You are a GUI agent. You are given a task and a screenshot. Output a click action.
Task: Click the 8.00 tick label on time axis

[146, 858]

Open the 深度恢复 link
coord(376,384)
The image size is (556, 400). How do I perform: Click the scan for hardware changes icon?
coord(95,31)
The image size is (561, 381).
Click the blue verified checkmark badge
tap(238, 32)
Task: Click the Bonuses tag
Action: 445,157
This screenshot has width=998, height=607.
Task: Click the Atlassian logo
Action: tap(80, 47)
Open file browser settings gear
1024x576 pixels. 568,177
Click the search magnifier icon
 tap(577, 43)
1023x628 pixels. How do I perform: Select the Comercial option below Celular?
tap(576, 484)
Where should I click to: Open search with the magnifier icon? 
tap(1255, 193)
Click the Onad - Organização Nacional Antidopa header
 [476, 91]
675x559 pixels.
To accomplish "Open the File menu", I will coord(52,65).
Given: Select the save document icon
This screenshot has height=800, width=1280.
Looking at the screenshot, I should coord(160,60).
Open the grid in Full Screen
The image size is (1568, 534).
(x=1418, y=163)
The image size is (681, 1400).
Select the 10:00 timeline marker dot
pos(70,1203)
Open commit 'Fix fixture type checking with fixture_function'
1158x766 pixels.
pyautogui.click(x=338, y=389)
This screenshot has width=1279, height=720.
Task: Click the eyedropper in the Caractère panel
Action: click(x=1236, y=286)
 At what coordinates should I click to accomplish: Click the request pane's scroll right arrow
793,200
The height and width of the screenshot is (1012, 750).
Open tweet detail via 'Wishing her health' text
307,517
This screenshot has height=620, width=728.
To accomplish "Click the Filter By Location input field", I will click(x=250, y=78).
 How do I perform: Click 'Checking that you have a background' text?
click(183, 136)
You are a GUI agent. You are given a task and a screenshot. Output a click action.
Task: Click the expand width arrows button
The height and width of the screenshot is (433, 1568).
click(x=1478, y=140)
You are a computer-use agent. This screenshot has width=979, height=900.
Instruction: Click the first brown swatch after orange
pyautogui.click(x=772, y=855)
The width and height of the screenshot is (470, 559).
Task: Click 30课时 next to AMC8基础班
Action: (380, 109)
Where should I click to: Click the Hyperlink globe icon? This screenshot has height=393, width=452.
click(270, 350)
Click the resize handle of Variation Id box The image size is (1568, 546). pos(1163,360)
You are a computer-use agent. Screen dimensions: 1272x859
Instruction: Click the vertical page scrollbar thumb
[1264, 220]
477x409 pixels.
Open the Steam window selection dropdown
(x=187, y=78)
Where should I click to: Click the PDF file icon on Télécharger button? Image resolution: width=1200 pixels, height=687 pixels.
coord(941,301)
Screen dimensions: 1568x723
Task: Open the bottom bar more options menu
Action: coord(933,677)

## Task instructions
Nothing should be omitted or altered. Retype the records exactly.

## Your response
You are a GUI agent. You are given a task and a screenshot. Output a click action.
Task: Click the 8.00 tick label on time axis

[146, 858]

Open the 深度恢复 link
coord(376,384)
The image size is (556, 400). How do I perform: Click the scan for hardware changes icon?
coord(95,31)
The image size is (561, 381).
Click the blue verified checkmark badge
tap(238, 32)
Task: Click the Bonuses tag
Action: 445,157
This screenshot has width=998, height=607.
Task: Click the Atlassian logo
Action: tap(80, 47)
Open file browser settings gear
1024x576 pixels. 568,177
Click the search magnifier icon
 tap(577, 43)
1023x628 pixels. How do I perform: Select the Comercial option below Celular?
tap(576, 484)
Where should I click to: Open search with the magnifier icon? 
tap(1255, 193)
Click the Onad - Organização Nacional Antidopa header
 [476, 91]
675x559 pixels.
To accomplish "Open the File menu", I will coord(52,65).
Given: Select the save document icon
This screenshot has height=800, width=1280.
Looking at the screenshot, I should coord(160,60).
Open the grid in Full Screen
The image size is (1568, 534).
(x=1418, y=163)
The image size is (681, 1400).
Select the 10:00 timeline marker dot
pos(70,1203)
Open commit 'Fix fixture type checking with fixture_function'
1158x766 pixels.
pyautogui.click(x=338, y=389)
This screenshot has width=1279, height=720.
Task: Click the eyedropper in the Caractère panel
Action: click(x=1236, y=286)
 At what coordinates should I click to accomplish: Click the request pane's scroll right arrow
793,200
The height and width of the screenshot is (1012, 750).
Open tweet detail via 'Wishing her health' text
307,517
This screenshot has height=620, width=728.
To accomplish "Click the Filter By Location input field", I will click(x=250, y=78).
 How do I perform: Click 'Checking that you have a background' text?
click(183, 136)
You are a GUI agent. You are given a task and a screenshot. Output a click action.
Task: Click the expand width arrows button
The height and width of the screenshot is (433, 1568).
click(x=1478, y=140)
You are a computer-use agent. This screenshot has width=979, height=900.
Instruction: Click the first brown swatch after orange
pyautogui.click(x=772, y=855)
The width and height of the screenshot is (470, 559).
Task: Click 30课时 next to AMC8基础班
Action: (380, 109)
Where should I click to: Click the Hyperlink globe icon? This screenshot has height=393, width=452.
click(270, 350)
Click the resize handle of Variation Id box The image size is (1568, 546). pos(1163,360)
You are a computer-use agent. Screen dimensions: 1272x859
Instruction: Click the vertical page scrollbar thumb
[1264, 220]
477x409 pixels.
Open the Steam window selection dropdown
(x=187, y=78)
Where should I click to: Click the PDF file icon on Télécharger button? Image resolution: width=1200 pixels, height=687 pixels.
coord(941,301)
Screen dimensions: 1568x723
Task: Open the bottom bar more options menu
Action: coord(933,677)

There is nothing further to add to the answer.